Por Clóvis Rossi |
MEMÓRIAS DE UM CAUDILHO
CHAMADO LULA
Caudilhos têm o péssimo hábito de impedir que nasça até mesmo uma humilde graminha ao redor deles. Menos ainda, portanto, que surja uma palmeira capaz de lhes fazer sombra.
Luiz Inácio Lula da Silva é o mais notável exemplar da raça dos caudilhos no Brasil.
A discussão em torno de um eventual plano B para a candidatura petista, se Lula ficar mesmo inabilitado, demonstra que ele não permitiu que despontasse um único nome capaz de consolidar-se à sua volta.
Não é apenas teoria. Há dois episódios que provam que Lula carrega os genes dos caudilhos. Primeiro, quando houve o momento anterior em que não podia ser candidato, escolheu uma figura menor, medíocre, despida do mais leve teor de carisma, para substituí-lo.
Dilma Rousseff serviria apenas para esquentar a cadeira até a volta de Lula nas eleições de 2014 (só lhe faltou coragem para dizer a Dilma que voltasse para casa que ele seria candidato). Mas, em 2018, voltaria, não fosse a Lava Jato.
Um segundo episódio ocorreu em 1997, véspera de uma eleição (1998) em que a vitória de Fernando Henrique Cardoso parecia absolutamente inevitável. O real ainda era um sucesso de público e crítica, como se verificou no pleito que deu a vitória a FHC no primeiro turno.
Lula já havia perdido duas eleições presidenciais e uma para governador de São Paulo. O debate no PT era se convinha ou não submeter seu líder a uma nova derrota ou se seria melhor experimentar um outro nome, em uma espécie de vai que cola.
Foi nesse cenário que houve, em um resort próximo a Santiago do Chile, uma reunião da esquerda latino-americana, convocada pelo sociólogo mexicano Jorge Castañeda e pelo filósofo brasileiro Roberto Mangabeira Unger.
No jantar que precedeu a abertura do encontro, os quatro petistas presentes discutiram a situação, em uma mesa isolada, enquanto o pianista tocava Besame Mucho.
Eram Lula, José Dirceu, Marco Aurélio Garcia e Tarso Genro. Em uma mesa distante, Ciro Gomes. Ao meu lado, Leonel Brizola nos divertia com suas saborosas histórias.
Os petistas comunicaram depois a decisão: Tarso Genro seria o candidato em 1998, desde que conseguisse seduzir as bases do PT.

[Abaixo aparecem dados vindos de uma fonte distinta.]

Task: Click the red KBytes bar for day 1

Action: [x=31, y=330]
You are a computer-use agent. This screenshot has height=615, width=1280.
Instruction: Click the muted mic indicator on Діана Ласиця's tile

Na volta ao Brasil, Lula não deu a mais leve chance para que Tarso consolidasse seu nome no partido. Ao contrário de Dilma, não seria um poste de Lula, mas o substituto do caudilho —uma palmeira que não poderia crescer.
Agora, a situação é diferente: se não houver alguma mudança dramática, Lula estará inabilitado para sempre e, portanto, não lhe importará regar uma árvore que possa crescer no seu território. Minha dúvida é saber se Lula está ou ficará convencido de que seu tempo acabou.
Se continuar achando que ainda jogará uma prorrogação, desconfio que não abençoará ninguém que lhe possa de fato fazer sombra.